The European Union's New Trade Secrets Directive

Publication year2016
AuthorBy Emmanuelle Ragot*
The European Union's New Trade Secrets Directive

By Emmanuelle Ragot*

I. INTRODUCTION

The unlawful acquisition, use and disclosure of trade secrets is a growing concern among companies in the European Union. According to a recent European Commission study, approximately 25 percent of European companies responding to a survey regarding trade secret use and protection stated that they "ha[d] suffered at least one attempt at misappropriation" between 2003 and 2013, and 38 percent stated that they believed the risk of such misappropriation had increased during that time period.1

Surprisingly, however, there is currently no unified EU framework for trade secret protection. Instead, trade secrets are governed by national laws, which are often outdated, unclear and contradictory. For example, trade secret laws in Germany, Finland, Greece, Denmark and Spain fail to clearly define trade secrets.2 Trade secret laws in many EU member states also suffer from significant loopholes.3 Further, some states, such as Belgium, France, Ireland, Luxembourg, Malta, the Netherlands and the UK, have no specific civil legislation regarding trade secrets at all. In these states, misappropriation claims are prosecuted under a variety of different legal theories, including extra-contractual liability, traditional common law and criminal law.4

As a result of the uneven protection of trade secrets throughout EU member states, companies experience uncertainty and added costs when seeking to engage in cross-border innovation, collaborative research or trade secret transfers. According to the European Commission, 82 percent of European companies incur increased business risk in states with lower protections for trade secrets, 59 percent are discouraged from engaging in cross-border research and development, 40 percent view sharing trade secrets as risky and refrain from doing so and only 40 percent of victims of trade secret misappropriation seek legal redress.5 The current ad hoc trade secret framework thus creates an undesirable chilling effect on business.

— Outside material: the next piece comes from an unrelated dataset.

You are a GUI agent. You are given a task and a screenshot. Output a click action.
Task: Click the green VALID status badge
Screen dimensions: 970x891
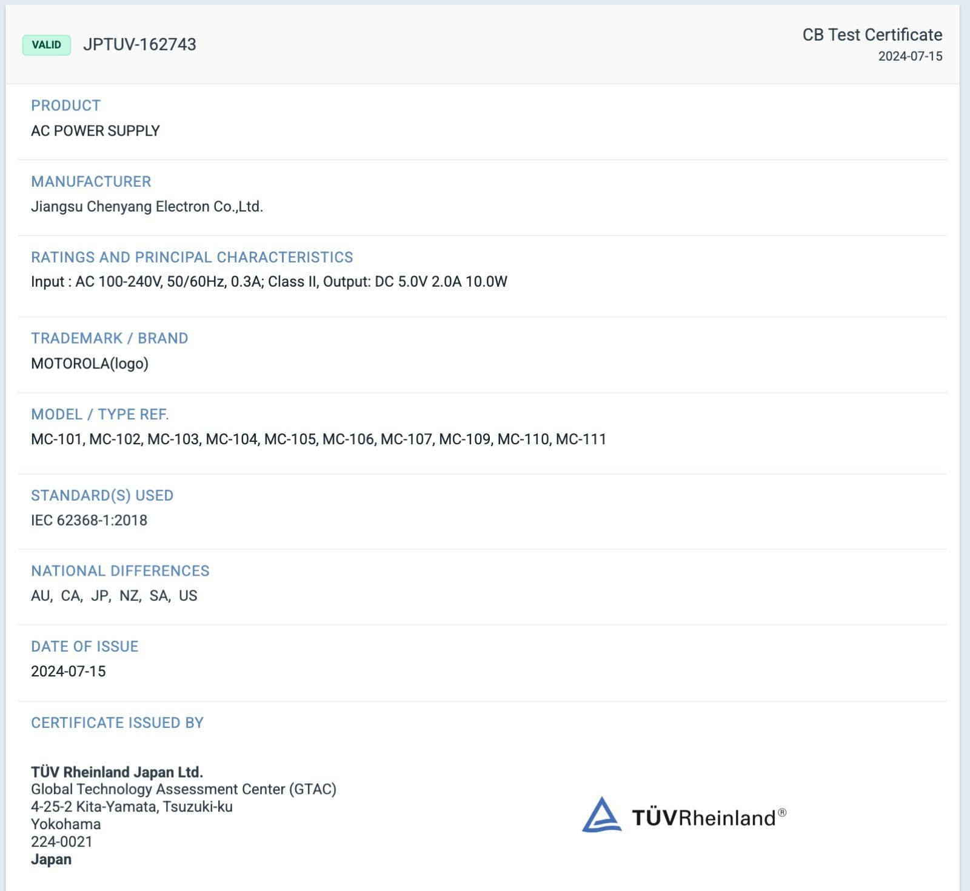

Recognizing the need for a standardized approach to trade secret protection throughout the EU, the European Commission proposed a study in 2013 to compare the trade secret protection in EU member states with the protection offered in other countries, such as the United States, Japan and Switzerland. The study, completed in April 2013, highlighted the lack of uniformity in EU member states' trade secret laws,6 and led to the European Commission's proposal on November 28, 2013 of an initial draft Directive on the protection of undisclosed know-how and business information (trade secrets), against their unlawful acquisition use and disclosure.7 This Directive was intended to harmonize the existing and divergent national laws of EU member states as a way to remedy inadequacies in the protection against trade secret misappropriation and to enable companies to better use and share trade secrets across the EU market.8

After two years of debate and revision facilitated by the European Commission, the European Parliament and Council reached a preliminary agreement on the text of the Directive, which was published in December 2015.9 On April 14, 2016, the European Parliament approved the text and adopted the Directive with no further amendments.10 The European Council, in turn, adopted the Directive on May 27, 2016.11 The Directive was published in the Official Journal of the European Union on June 15, 201612 and entered into force on July 5, 2016.13It is intended to be binding on all EU member states, requiring them to enact domestic legislation with certain minimum requirements of protection for trade secrets by June 9, 2018.14

This article discusses the goals behind the Directive, as well as the significant advances in trade secret protection offered by the Directive. Finally, this article considers key issues for practitioners to keep in mind as the Directive comes into effect.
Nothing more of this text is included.